En mayo del año pasado, Casado decidió ejecutar una remodelación de su equipo y sustituyó a Pablo Hispán por Diego Sanjuanbenito como jefe de gabinete. El dirigente, que ocupó diferentes cargos en el PP municipal y autonómico, ocupó el número 18 en las listas de Isabel Díaz Ayuso el 4-M, pero creció políticamente junto al líder de los populares desde Nuevas Generaciones. Las fuentes consultadas señalan otros nombres de la confianza de Casado, como el de la abulense Ana Collado Jiménez, exasesora de José María Aznar y Mariano Rajoy; Eduardo Raboso, portavoz de Sanidad en el Senado y miembro del comité ejecutivo del PP de Madrid, o la expresidenta del PP catalán Alicia Sánchez-Camacho. Son algunas de las víctimas colaterales de una crisis sin precedentes, que ha terminado con un partido roto y con un líder caído.

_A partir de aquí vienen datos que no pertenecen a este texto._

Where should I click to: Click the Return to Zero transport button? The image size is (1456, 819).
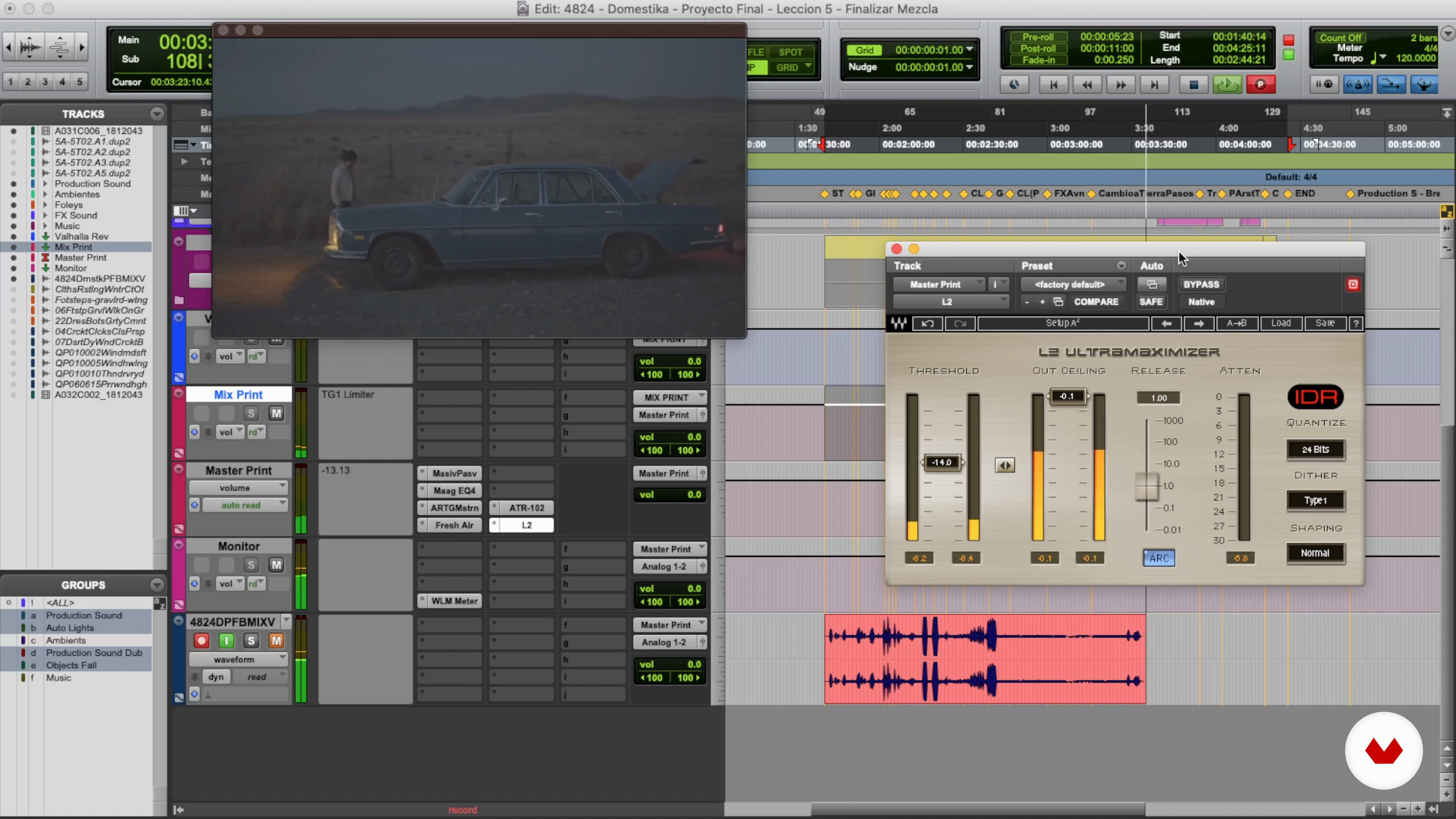click(1054, 85)
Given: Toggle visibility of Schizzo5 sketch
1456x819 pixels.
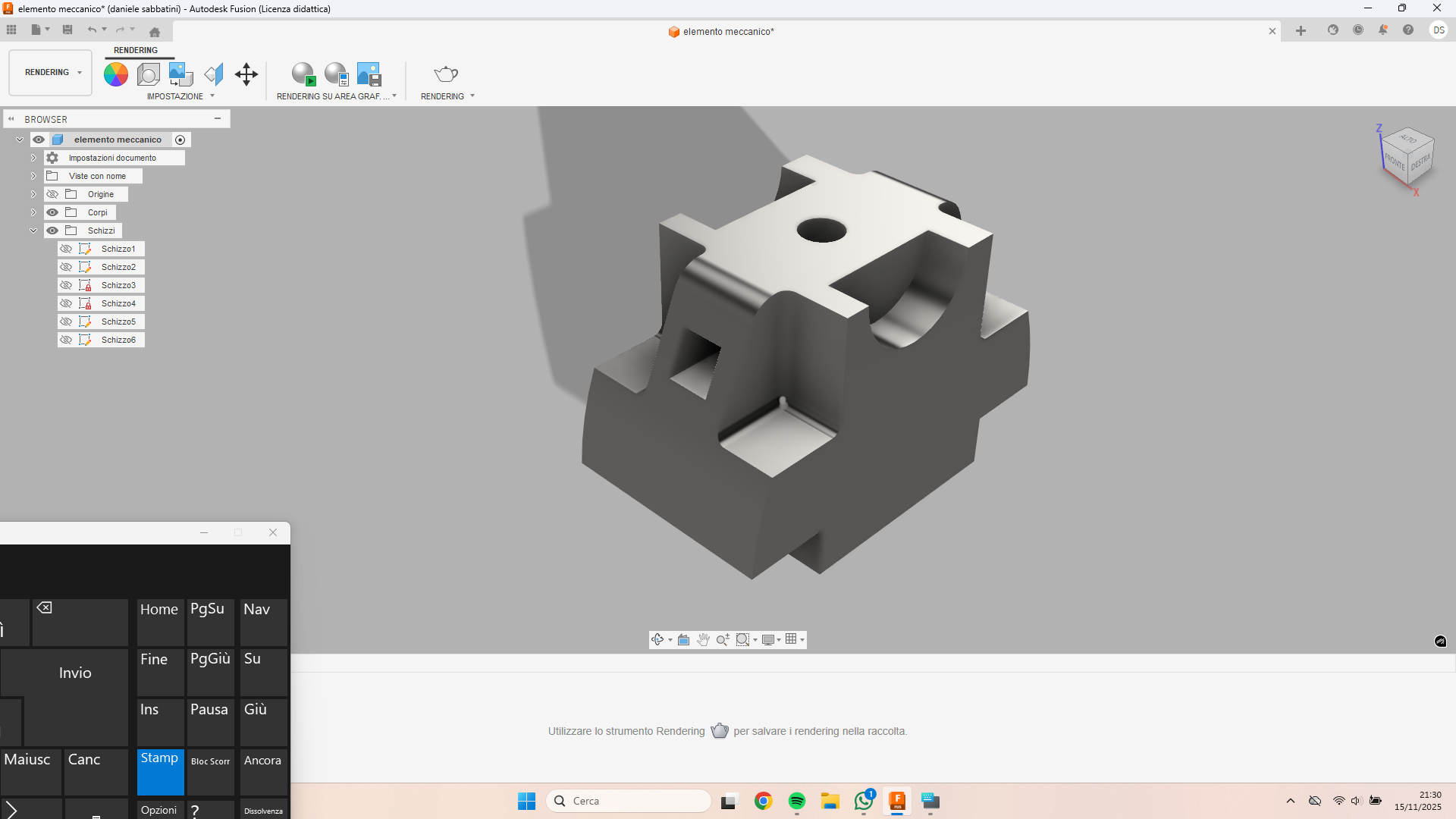Looking at the screenshot, I should (x=66, y=322).
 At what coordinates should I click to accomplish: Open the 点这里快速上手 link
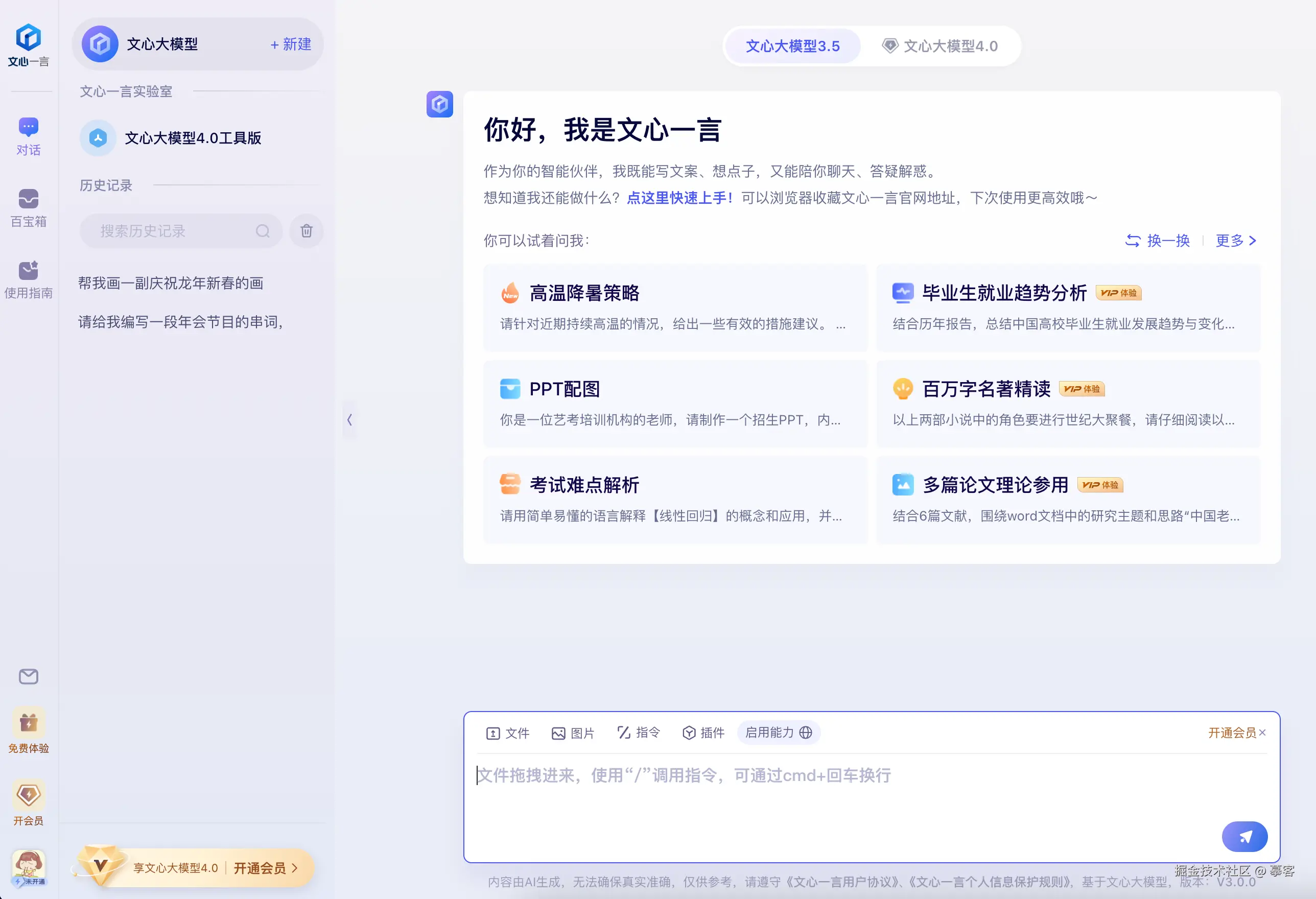point(679,198)
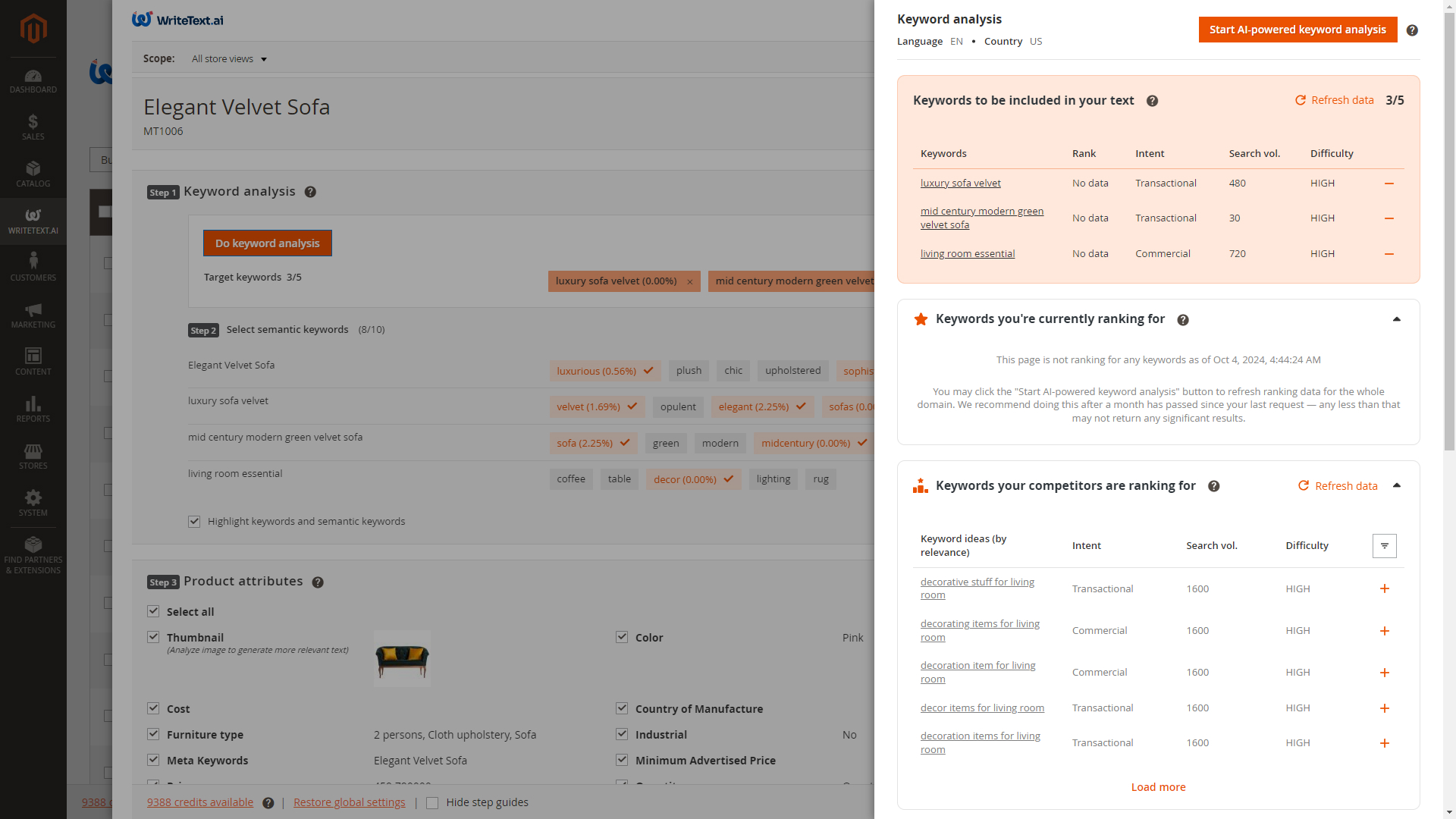1456x819 pixels.
Task: Click Start AI-powered keyword analysis button
Action: 1297,30
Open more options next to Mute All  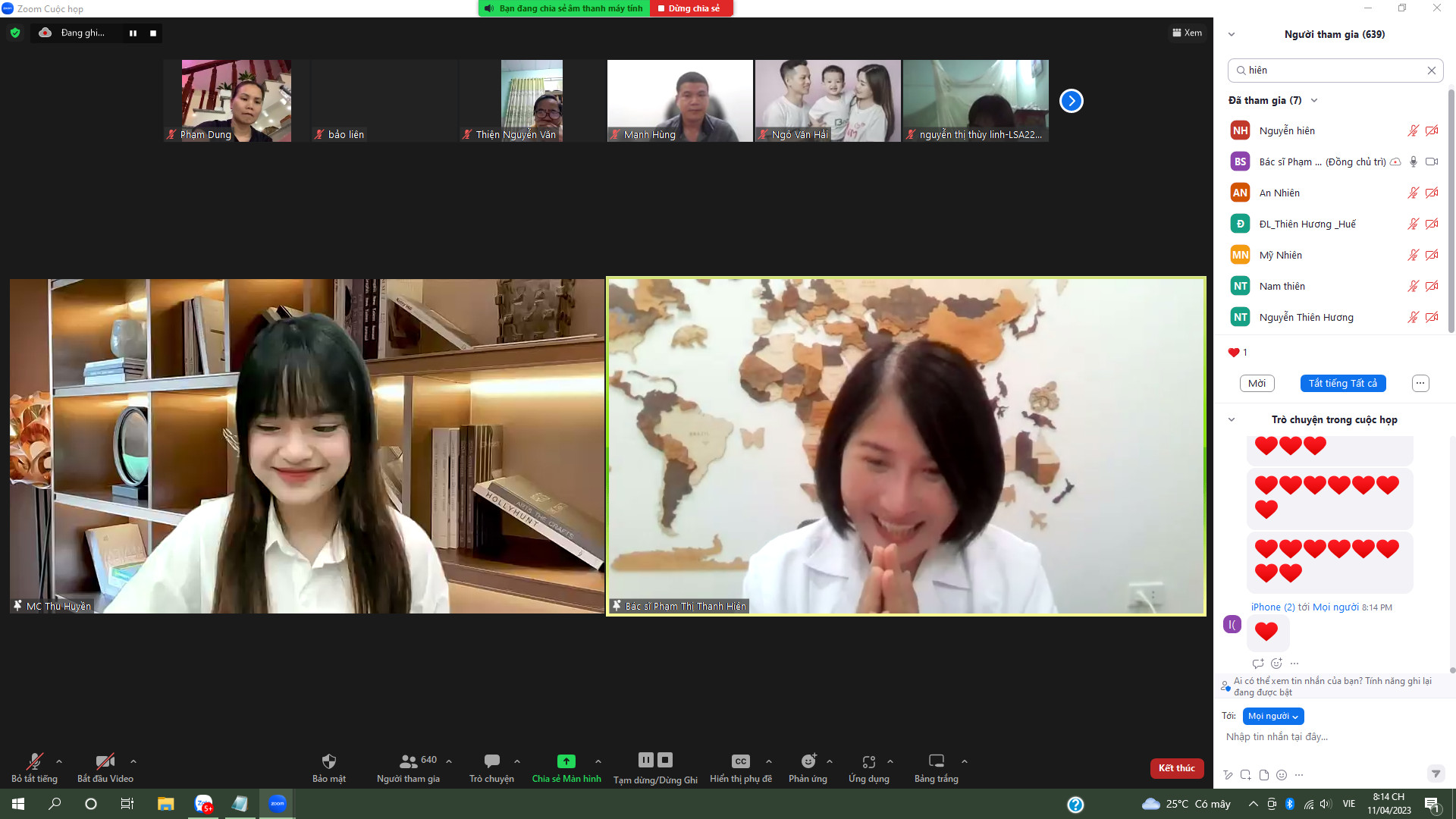[1420, 384]
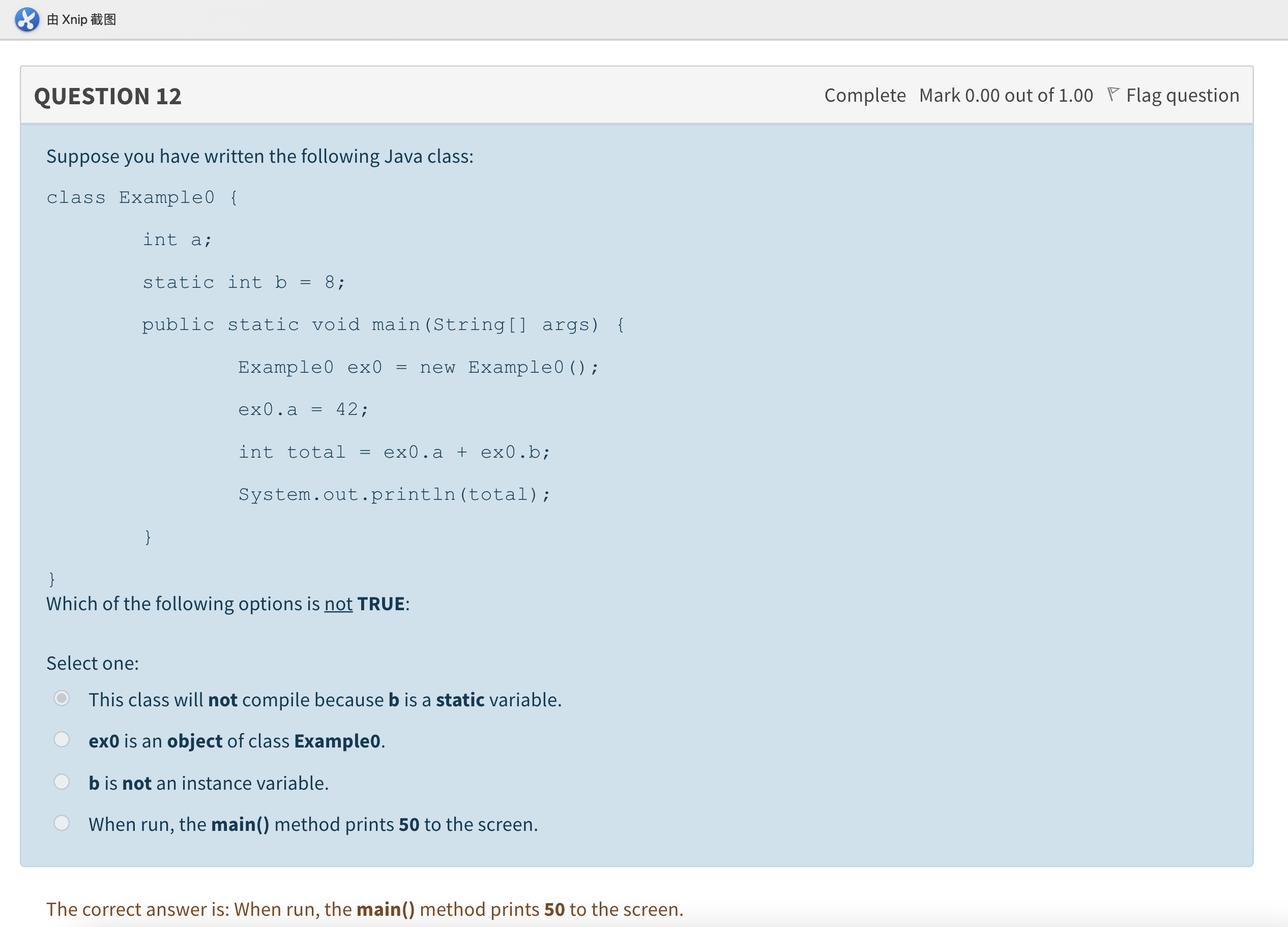Select 'b is not an instance variable' radio

click(62, 782)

Eran las 9:14 de la mañana del 18 de febrero. El servicio de prensa de la Comunidad de Madrid informaba a los periodistas de que tres consejeros de Isabel Díaz Ayuso comparecerían en la Puerta del Sol a partir de las 12:30 para explicar los detalles del polémico contrato sanitario vinculado al hermano de la presidenta madrileña, cuya investigación por parte de Génova había desatado una crisis política sin precedentes en el PP. Ayuso citó al titular de Sanidad, Enrique Ruiz Escudero; al de Economía y Hacienda, Javier Fernández-Lasquetty, y al de Presidencia y Justicia, Enrique López. Pero este último se cayó a última hora. No salió a defender a la dirigente madrileña del fuego amigo procedente de la séptima planta de Génova. Quedó como uno de los nombres marcados por esta guerra fratricida, pero no el único. En la lista figuran también Carlos Izquierdo, consejero de Administración Local y Digitalización, y David Pérez, responsable de Transportes e Infraestructuras, y otros diputados conocidos en la Asamblea de Madrid como Marimar Blanco, Diego Sanjuanbenito o Ana Camins.